Wednesday, June 10, 2009

Google Chrome Rocks! (or: Facebook Message Forensics)

There's a little trick I sometimes pull when my mouse accidentally slips on the back button while I was writing something on a web page (don't ask). Before I show you a demo, I want to explain what's going on behind the scenes so you can understand what I'm doing.

When you navigate away from a page, behind the scenes one of two things happen: either the browser frees the memory associated with the page, or it keeps the rendered page in a cache in case you decide to revisit it. Even when the memory is freed, the data usually stays around for a little while longer, at least until there have been enough free()'s to call the OS allocator. (Remember that the CRT is an allocation cache on top of the OS allocator.) Either way, if you've got a long enough pattern, you can just search for it in the process' memory space. It's crude, but it sometimes works. And here's how it's done:

First Step: Get the page's PID from Chrome's about:memory page
This is why this post is called "Google Chrome Rocks!" Normally this step is painful with Internet Explorer and Firefox because all pages are in the same (main) process, so they all become unresponsive when I debug the process. Chrome allows me to debug a single page, while still browsing in the other tabs.

(Yes, I have a lot of tabs open.)

Second Step: Fire up WinDbg and attach to that process
If you don't have WinDbg installed, use Process Explorer to suspend the process (right-click, Suspend). You could even get Visual Studio attached in the interim, but you will have to also suspend with Process Explorer during the hand-off to WinDbg.

Go to File | Attach to a Process... (F6) and choose the process:
Once WinDbg has attached, you're safe -- the process is suspended so its memory won't be reclaimed by the OS.

Third Step: Look for a pattern in what you were writing
It can be as simple as a word like "gliding". Of course, this will entirely depend on what you were writing.

For example, use the WinDbg command "s -a".

In my case, I can see that the last match is the right one. Use "db" to work your backwards to the beginning of the string.

Remember that your string might be stored in Unicode and try different patterns.

Fourth Step: Extract the recovered string
The text is too long for "da", but WinDbg has a ".printf" command. Don't be afraid to use the manual to come up with crazy techniques like this one. Sadly, the comma is not documented.

Fifth Step: Paste into notepad

Once this is done, you can release the process from the debugger. Make sure to use Debug | Detach Debuggee so you don't kill the process.

Then simply hit the Forward button and paste your text back into the editor :)

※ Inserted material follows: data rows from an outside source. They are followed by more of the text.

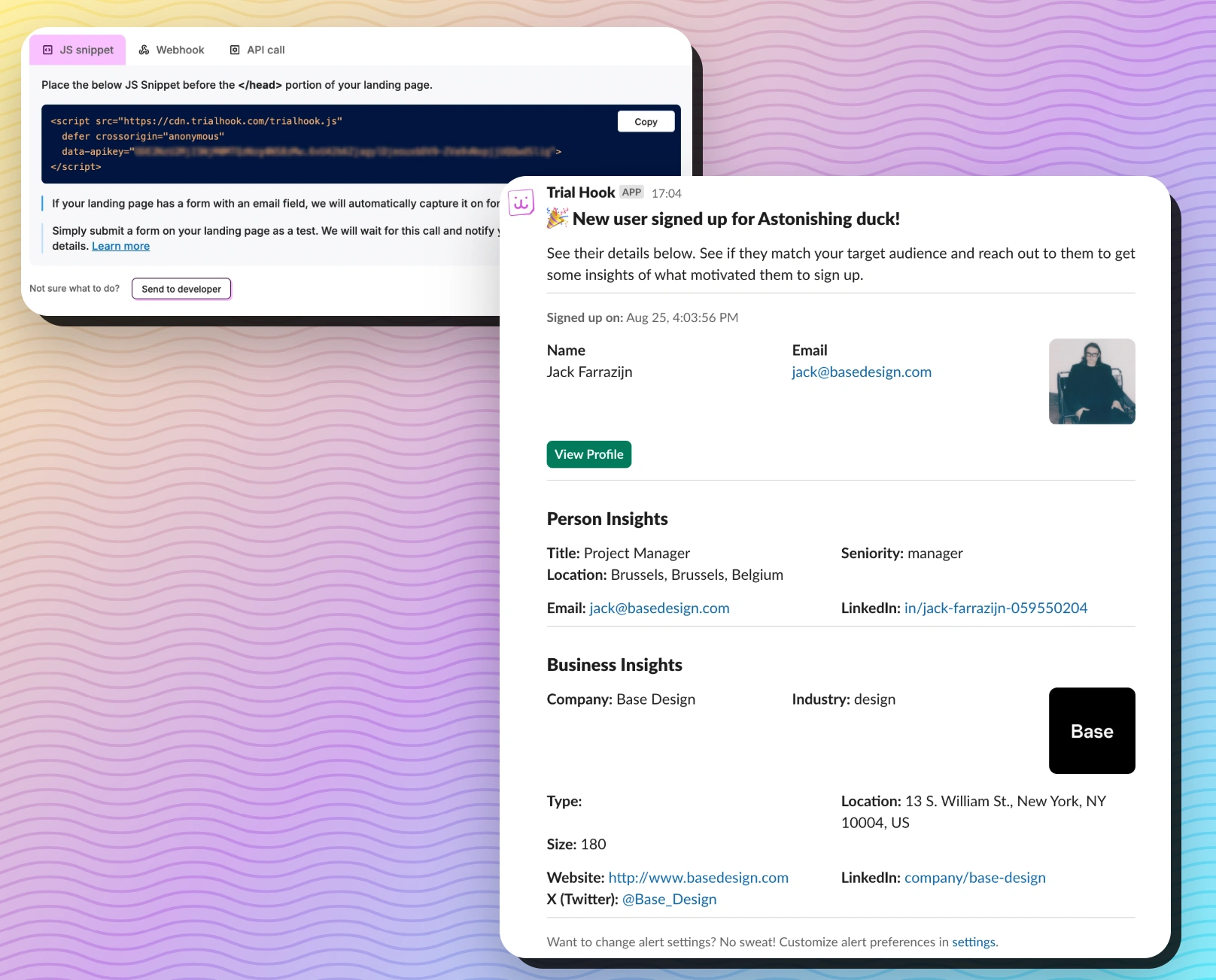Click the party popper emoji icon
1216x980 pixels.
pyautogui.click(x=557, y=219)
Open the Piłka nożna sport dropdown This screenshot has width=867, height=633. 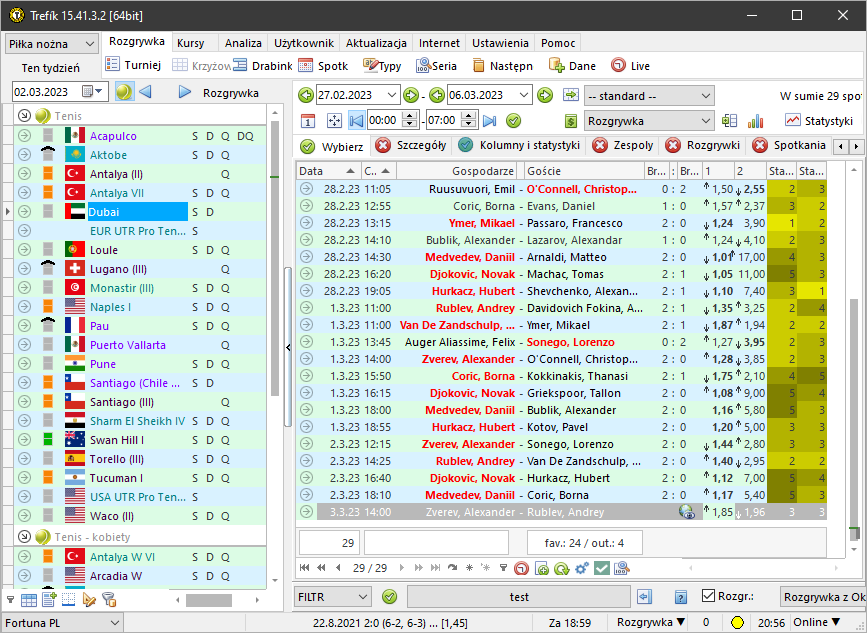[52, 44]
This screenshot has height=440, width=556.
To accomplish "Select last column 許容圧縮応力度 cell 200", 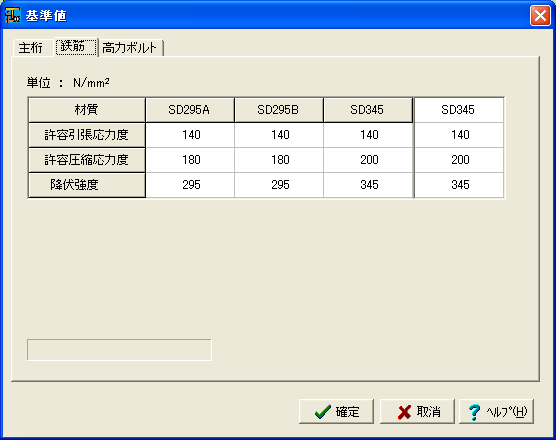I will (458, 160).
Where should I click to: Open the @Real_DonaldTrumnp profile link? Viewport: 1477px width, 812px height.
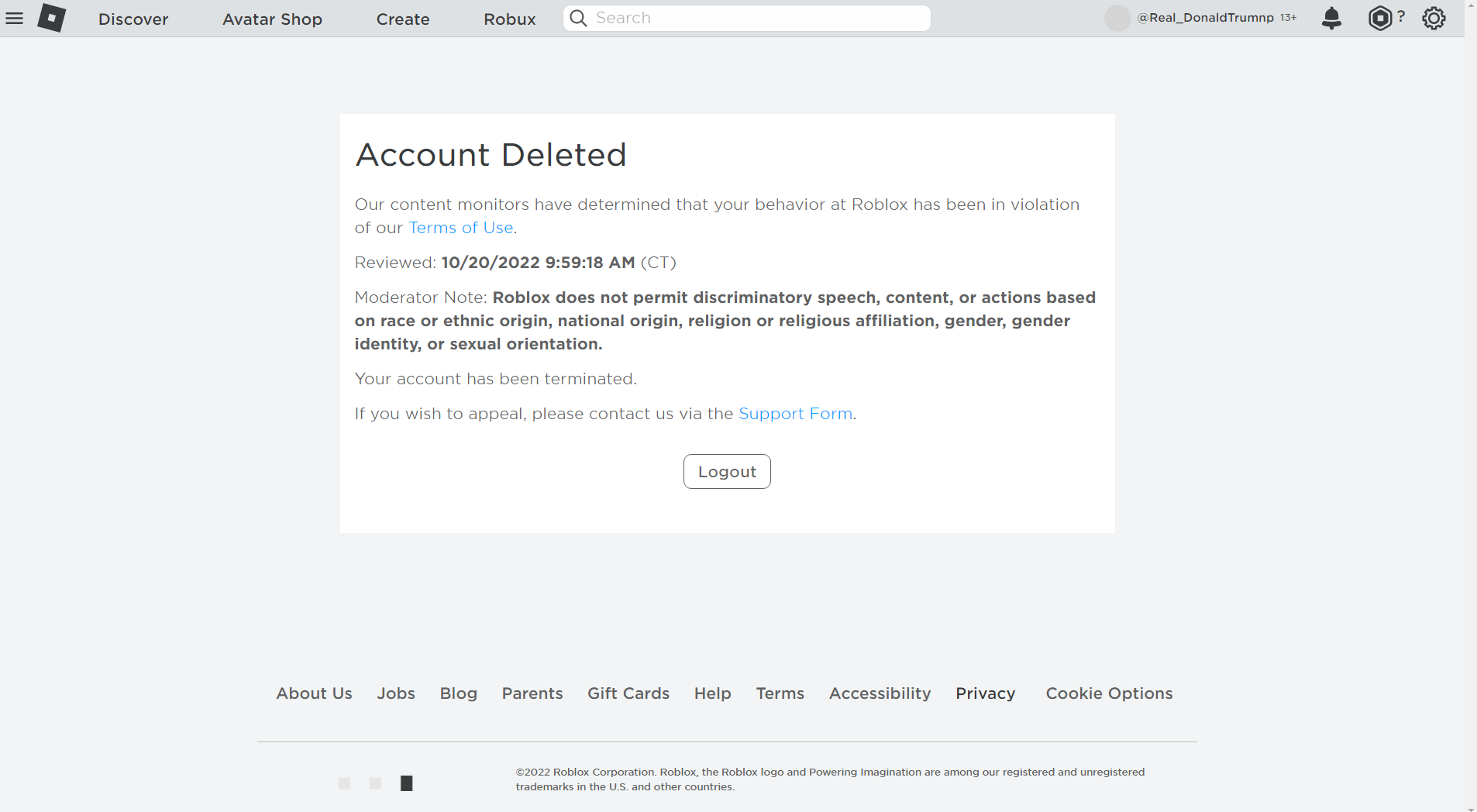pyautogui.click(x=1205, y=18)
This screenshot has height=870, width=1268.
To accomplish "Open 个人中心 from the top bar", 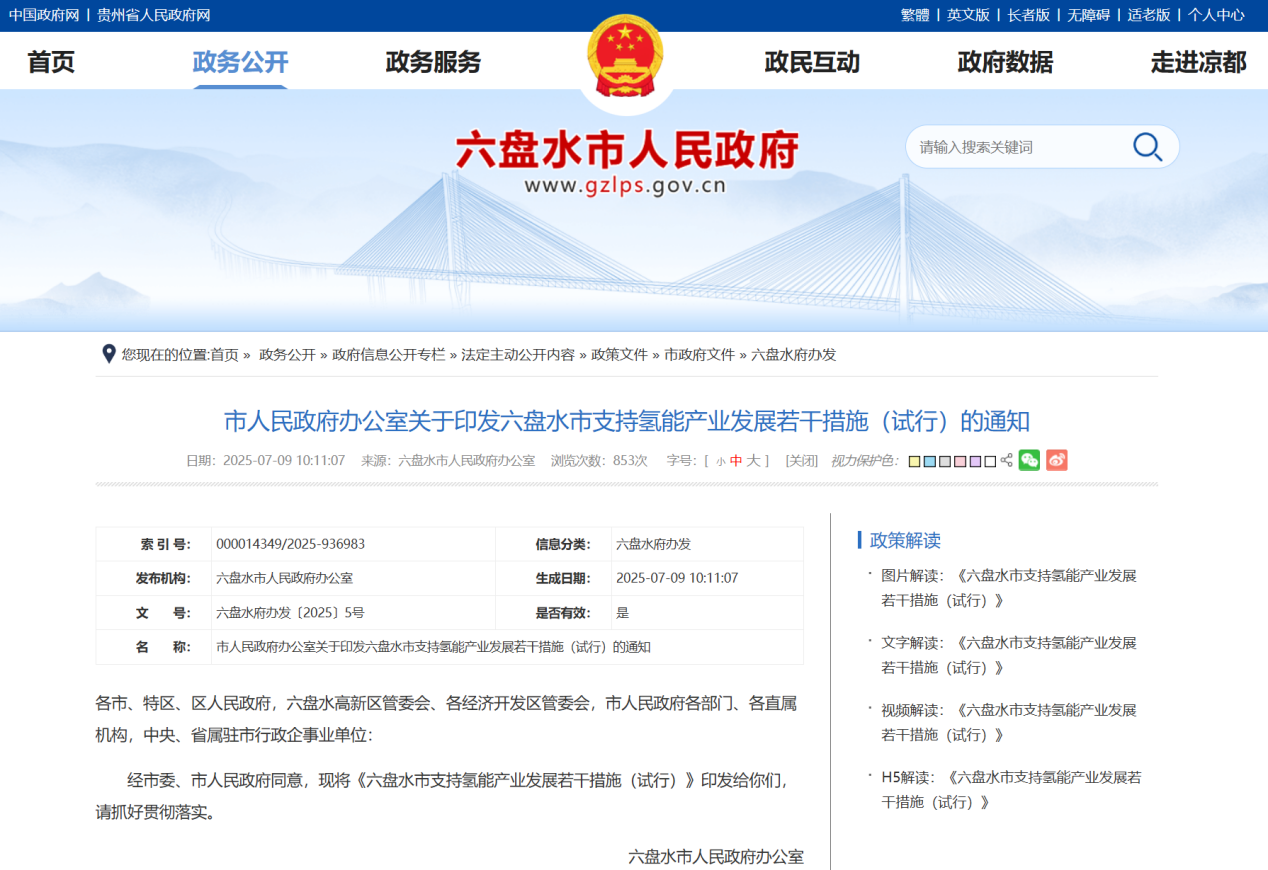I will coord(1216,15).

What would be really fun is writing a driver that can freeze the entire system and search physical memory for a particular pattern. This would catch even memory freed by the OS. Unfortunately, under Windows, VirtualFree'd memory is zero'ed by a background kernel thread, so the window of opportunity could be quite small.

Until next time,

Good night.


Eric Savoie said...

You amaze me.

Catalin Patulea said...

Well, I only pull out my sharpest tricks here ;-) Did it all make sense?